Pour rappel, en mars 2016, après la déferlante migratoire essentiellement venue de l'appel d'air créé par Angela Merkel en 2015, la Turquie et l'Union européenne ont signé un accord pour mettre fin aux passages d'émigrés de la Turquie vers l'Europe. Depuis, Erdoğan est le gardien des frontières gréco-turc et bulgaro-turc européennes. Le gardien ou le maître? Sa menace, son chantage n'est pas d'aujourd'hui, il nous fait des piqures de rappel régulièrement, c'est son arme : avec trois millions six de doses à nous injecter, il a la main sur le « robinet migratoire ». 
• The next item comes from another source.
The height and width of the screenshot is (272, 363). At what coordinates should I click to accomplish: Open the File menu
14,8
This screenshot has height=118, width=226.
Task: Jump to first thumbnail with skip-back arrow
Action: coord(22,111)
Dans les faits, ces millions de Syriens sur le sol turc ne sont pas des « réfugiés » au sens défini par la Convention de Genève de 1951. Ils y bénéficient d'un statut de « protection temporaire » qui leur donne un accès gratuit aux différents services d'Etat – hôpitaux, système éducatif… – et au marché du travail. Du coup, bon nombre de ces émigrés syriens travaillent pour l'économie turque (certains diront qu'ils sont exploités par leurs employeurs et relèveront les conditions indignes dans lesquelles le pouvoir turc les relègue des camps de... « réfugiés »).

 
Photo : le camp d'émigrés syriens à Osmaniye en Turquie à quelques dizaines de kilomètres de la Syrie (15 décembre 2015) ; rappel de la carte de la Syrie avec, au nord-est, la zone concernée.